■ EXTRACT:

One point that I tend to believe is true, but that I don’t see raised much: The straightforward argument (machines that are smarter than us might try to take over) is intuitively clear to many people, but for whatever reason many people have developed memetic anti-genes against it. (E.g. talk about the AI bubble, AI risk is all sci-fi, technological progress is good, we just won’t program it that way, etc.).
In my personal experience, the people I talk to with a relatively basic education and who are not terminally online are much more intuitively concerned about AI than either academics or people in tech, since they haven’t absorbed so much of the bad discourse.
(The other big reason for people not taking the issue is people not feeling the AGI, but there’s been less of that recently)
One point that I tend to believe is true, but that I don’t see raised much:
The straightforward argument (machines that are smarter than us might try to take over) is intuitively clear to many people, but for whatever reason many people have developed memetic anti-genes against it. (E.g. talk about the AI bubble, AI risk is all sci-fi, technological progress is good, we just won’t program it that way, etc.).
In my personal experience, the people I talk to with a relatively basic education and who are not terminally online are much more intuitively concerned about AI than either academics or people in tech, since they haven’t absorbed so much of the bad discourse.
(The other big reason for people not taking the issue is people not feeling the AGI, but there’s been less of that recently)
Yeah I believe this too. Possibly one of the relatively few examples of the midwit meme being true in real life.

■ TASK GOAL:
In this post, which people does the writer find more intuitively concerned about AI than academics or people in tech? The listing after this line isn't needed for anything here.

■ DATA:

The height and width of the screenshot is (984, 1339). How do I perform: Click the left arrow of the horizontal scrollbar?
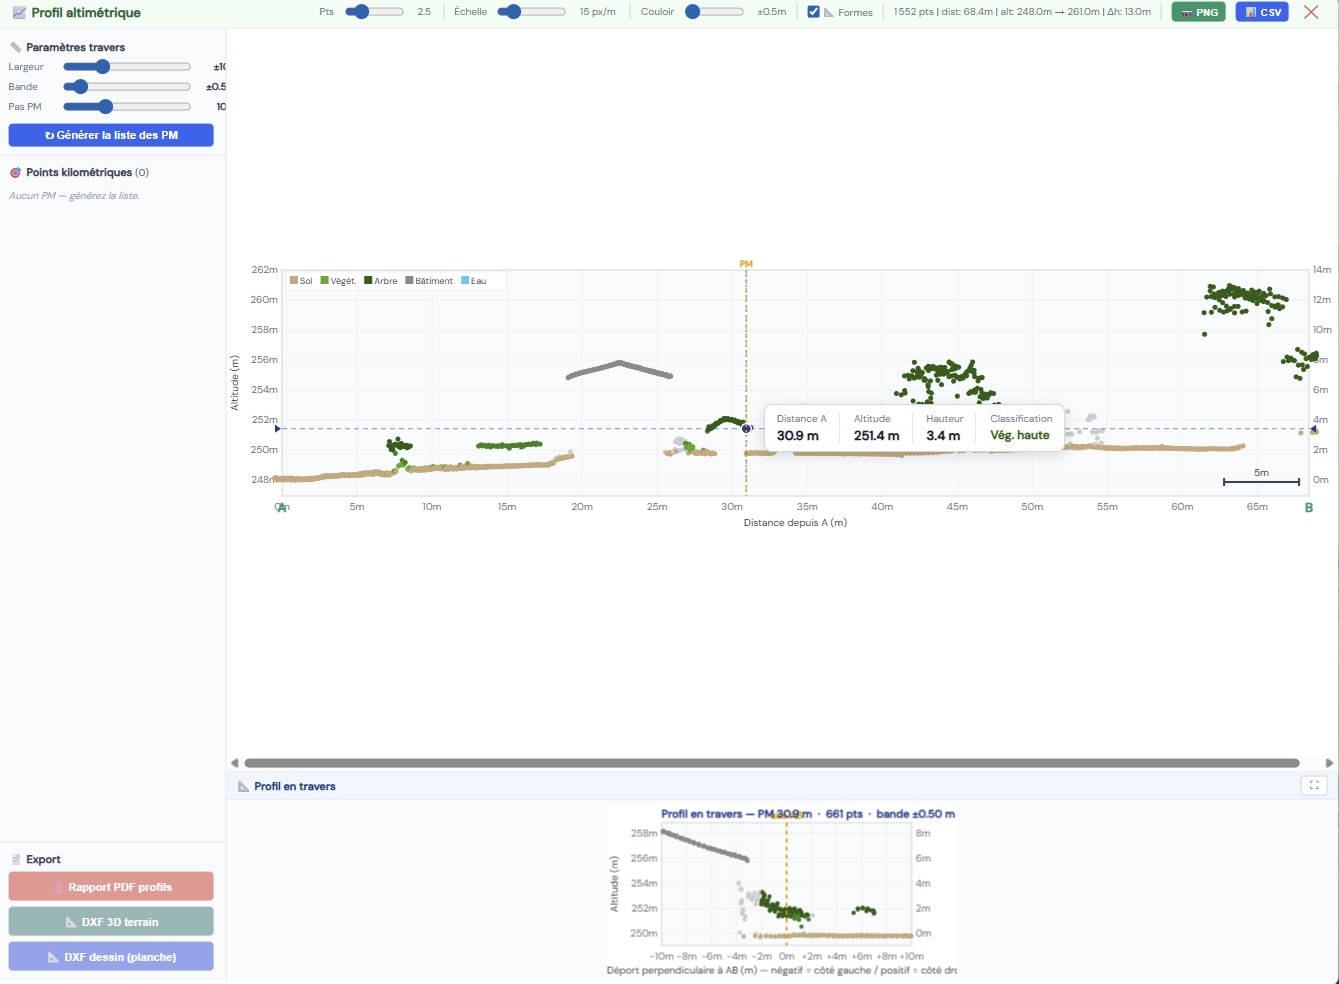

■ RESULT FOR THIS TASK:
People with a relatively basic education who are not terminally online.